:: SET TASK ::
Reproduce the Facebook advertising article below verbatim, from its headline through its last line.

:: TEXT SHOWN ::
· · · · · · ·
7 reasons your competitors are spending $1bn on Facebook ads this year
As we reported last week, advertising on Facebook has increased 10-fold in the last year, with brands like Coca-Cola, Starbucks and Nike putting out focused social media ad campaigns which create real customer engagement and significant return on investment.
Even if you haven’t got the marketing budget of a global brand, with nearly half of all small businesses finding customers through social networks it’s important to realise that you can still run an effective Facebook advertising campaign without spending that much money. And if you haven’t picked up on this, your competitors certainly have! Worldwide ad spending on the network for 2010 looks set to hit $1.28 billion.
So why are businesses flocking to advertise through Facebook?
1. It’s precisely targeted
Facebook allows for very precise targeting of your ads so you can reach the people you know will be interested in your product. You can set filters according to location, language, demographic, education and work, likes and interests, keywords and connections.
· · · · · · ·
:: DATA EXTRACT ::
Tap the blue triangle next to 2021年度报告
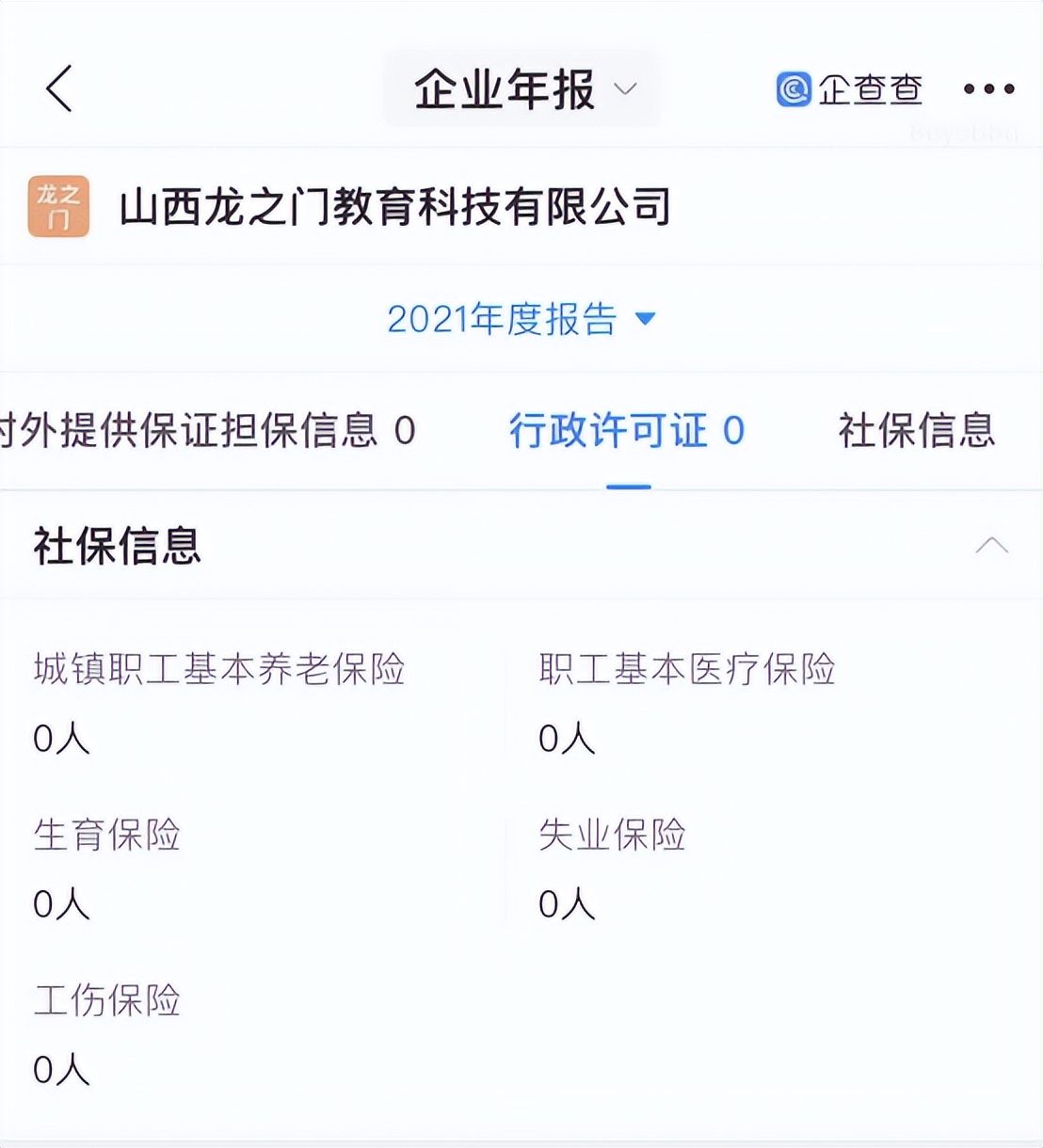The image size is (1043, 1148). (x=648, y=320)
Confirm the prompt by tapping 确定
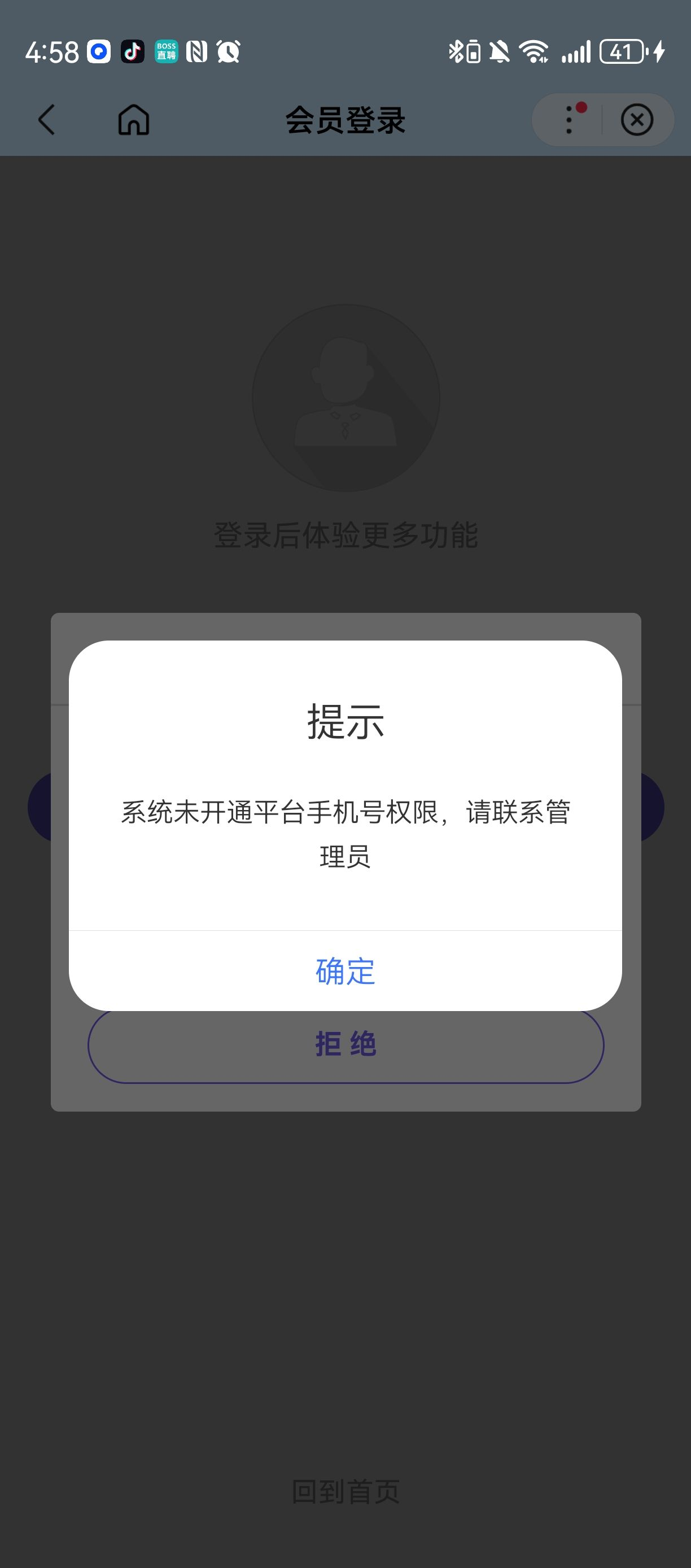 tap(345, 971)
· · · · · · ·
:: TASK SOLUTION ::
7 reasons your competitors are spending $1bn on Facebook ads this year
As we reported last week, advertising on Facebook has increased 10-fold in the last year, with brands like Coca-Cola, Starbucks and Nike putting out focused social media ad campaigns which create real customer engagement and significant return on investment.
Even if you haven’t got the marketing budget of a global brand, with nearly half of all small businesses finding customers through social networks it’s important to realise that you can still run an effective Facebook advertising campaign without spending that much money. And if you haven’t picked up on this, your competitors certainly have! Worldwide ad spending on the network for 2010 looks set to hit $1.28 billion.
So why are businesses flocking to advertise through Facebook?
1. It’s precisely targeted
Facebook allows for very precise targeting of your ads so you can reach the people you know will be interested in your product. You can set filters according to location, language, demographic, education and work, likes and interests, keywords and connections.